That SEO configuration is very minor. You’re not fishing in a pond with a lot of fish available to find. You’re playing in a very small pond with a lot of competition of others trying to all compete for the same keywords for their websites to come up. I’m venturing a little more into SEO than I planned to but the way you’re going to come up is by providing valuable content that has the words or phrases in it that you want to be found for. We can do that with podcasting really well. You speak your way to it. On the video, you’re doing the same thing. You’re speaking right through it on video.
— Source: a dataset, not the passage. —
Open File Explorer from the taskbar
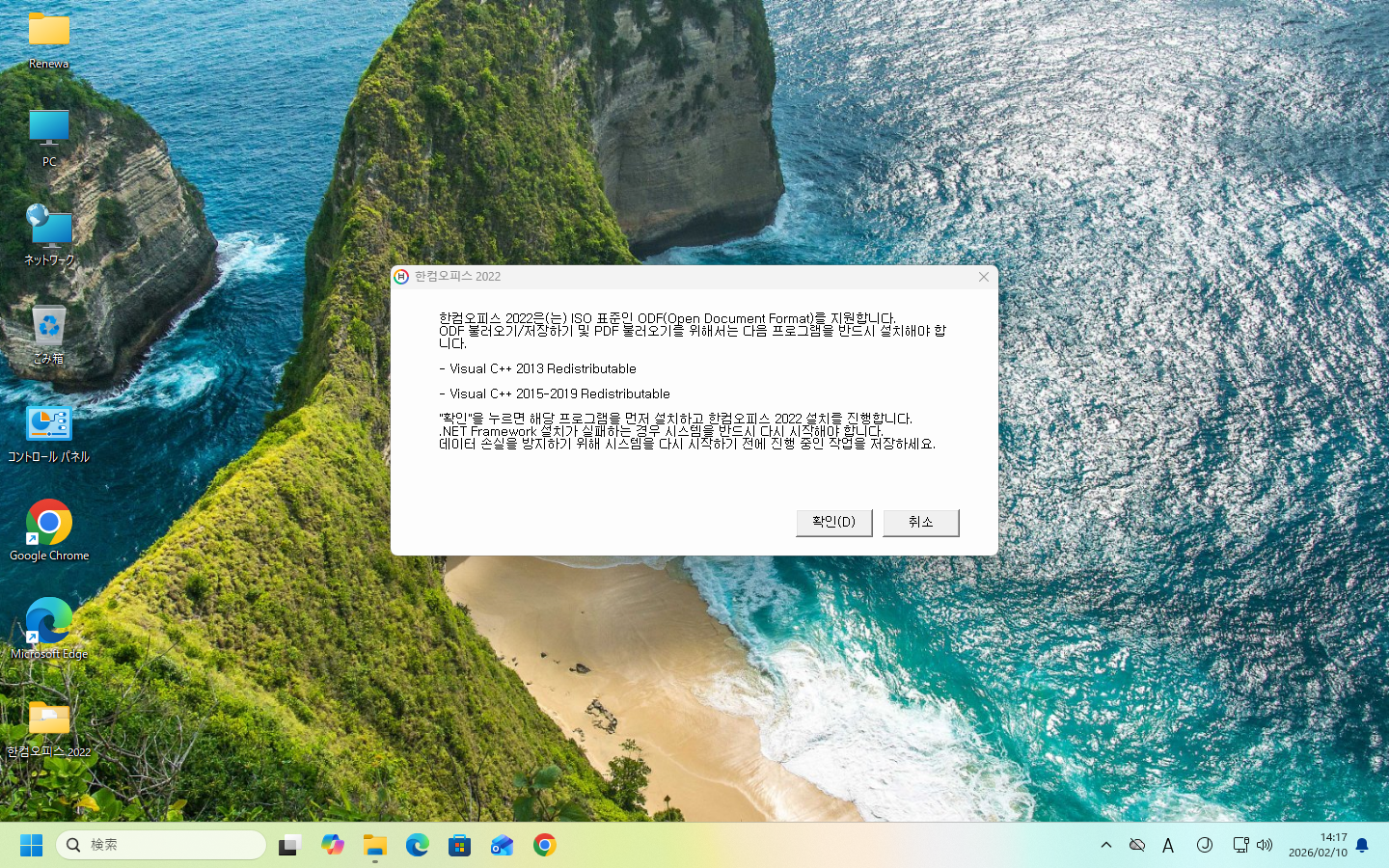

Tags In Podcast Hosting Platforms

Eventually, those things become a blog when you work with us at Podetize. Be aware of that. Let’s get to podcasting because, in the early days of podcasting, tags were a big deal there, too. In fact, on a lot of different podcast-hosting platforms, Podetize is one. There’s Libsyn, PodBean, SoundCloud, Spreaker, and Buzzsprout. There are lots of different podcast-hosting platforms out there. If you are on one of those platforms, if you’ve ever gone in and looked at your show information for your show listing or at the episode level and information, they have fields available where you could put tags in there.
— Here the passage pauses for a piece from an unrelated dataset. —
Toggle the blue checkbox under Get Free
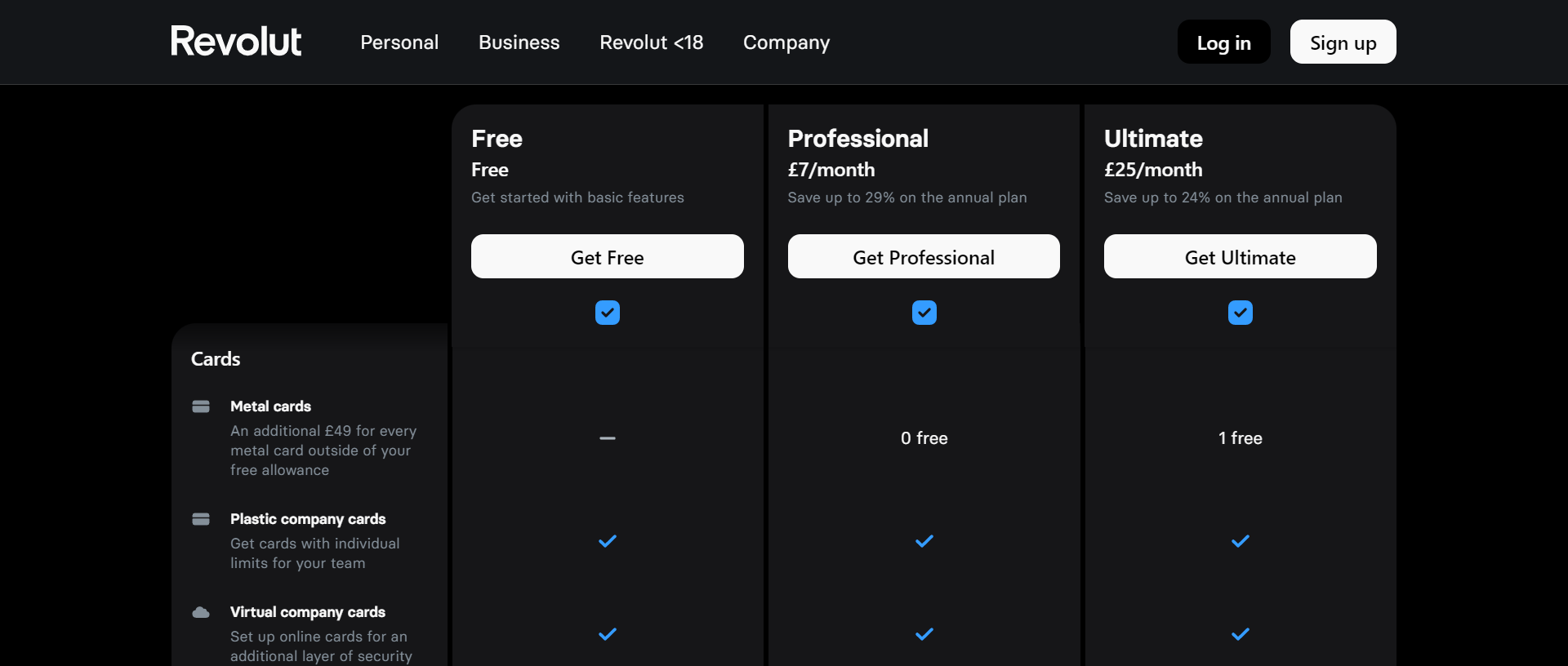This screenshot has width=1568, height=666. 607,313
However, I’m here to tell you from a technical backend perspective, those tags are doing nothing anymore. They did many years ago, in the earlier days of podcasting. Apple is still the king of the hill when it comes to podcasting. Even though their market share is being eroded by some other players, they are still for most podcasts plays more than 50% of your podcast. I know because we built our own platform, Podetize to host podcasts, that there is absolutely nowhere in their system that still pays attention to tags. They don’t. It’s a waste of time for most podcasters to configure their shows or episodes for certain tags.

Tags In YouTube

So far, I’ve given you a lot of reasons why you don’t need to worry about tags and they’re not very important. There is one platform and one medium where tags still play a very large role. That is on YouTube, your videos. If you are like about half of our podcasters and you record your episodes, not only as audio but also as video, we’re editing your videos and putting them out on YouTube.

Unless you’re publishing a video on YouTube, you don’t need to waste your time on creating tags. Share on X

YouTube has a very large field to put tags and they can, not just be single words but also phrases. On YouTube, when we put your videos up there or when any of you put your own videos up there, you absolutely should be putting in tags because YouTube’s search bar, which is the number two search bar on the internet. It’s a distant second to google but it is the number two search engine. They do use tags. I don’t have a lot of information as to why but I know they do and it works. In addition to other mediums like podcasts, your title, and description are the primary sources of information that the podcast app search bars will search through. They don’t use tags.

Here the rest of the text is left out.